Todos son psicópatas. El problema es que terminamos siendo los que apedrean al etiquetado como “malvado, maligno, tóxico”, y se repite la estigmatización de hace siglos con la idea de “loco” y es acá donde la etimología psicópata termina siendo la del que padece algo psíquico. Así el término se vuelve auto definitorio: alguien “es psicópata” porque hizo algo cruel, y ese acto “se explica” porque “es psicópata”. Ese círculo vicioso no añade predicción, no permite por lo tanto la prevención (¿reincidirá y en qué condiciones?), no propone mecanismo, modus operandi (¿agresión fría y planificada o “caliente” bajo sustancias y pares?) y no guía decisiones que anticipen el daño (¿qué intervención reduce el daño?).
Una evaluación adecuada empieza por la conducta y el contexto de la misma: qué ocurrió, bajo qué circunstancias, con quiénes, si hubo consumo de sustancias, en qué entorno de oportunidades y anomia.
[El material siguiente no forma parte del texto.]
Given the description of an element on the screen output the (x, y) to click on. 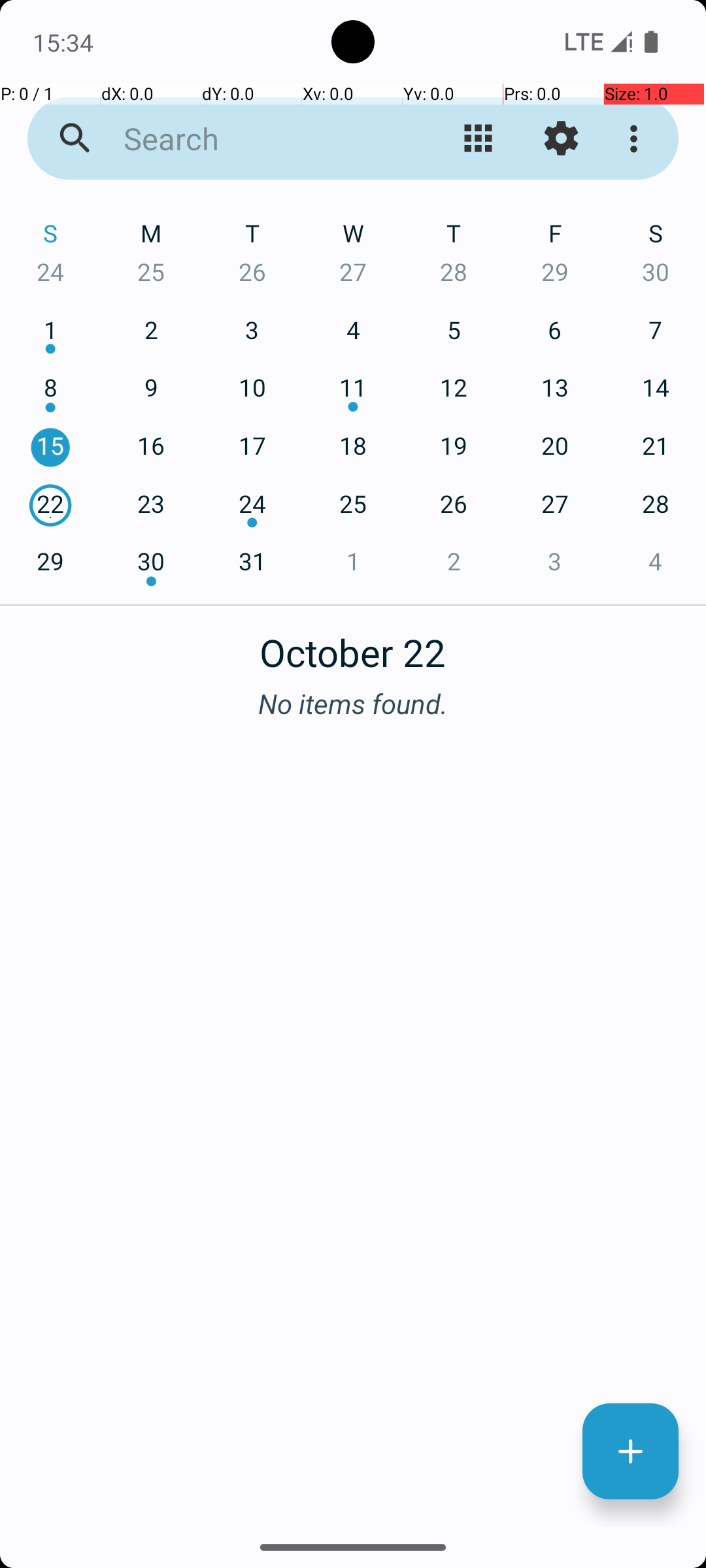
October 22 Element type: android.widget.TextView (352, 644)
La palabra diagnóstica psicopatía debería reservarse para los casos en que una evaluación cualificada por la capacidad de quien lo hizo y por la metodología aplicada documenta el núcleo afectivo–interpersonal, insensibilidad, afecto superficial, crueldad instrumental, además de un patrón antisocial persistente. Sobre diagnosticar en titulares estigmatiza y en muchos casos modifica la respuesta de la justicia; por otro lado sub-especificar o el sub diagnosticar impide anticipar y/o procesar el riesgo.
Desde los autores clásicos a la actualidad, el mandato era y es describir con precisión y con conocimiento aquello que es observado y eventualmente luego ir construyendo un cuadro. En una época de gran conmoción el uso de categorías presuntamente diagnósticas relativas a la salud mental puede ser peligrosas, quizás sirva pensar qué sentiríamos y pasaría en caso que fuera aplicada a nosotros, para entender los riesgos.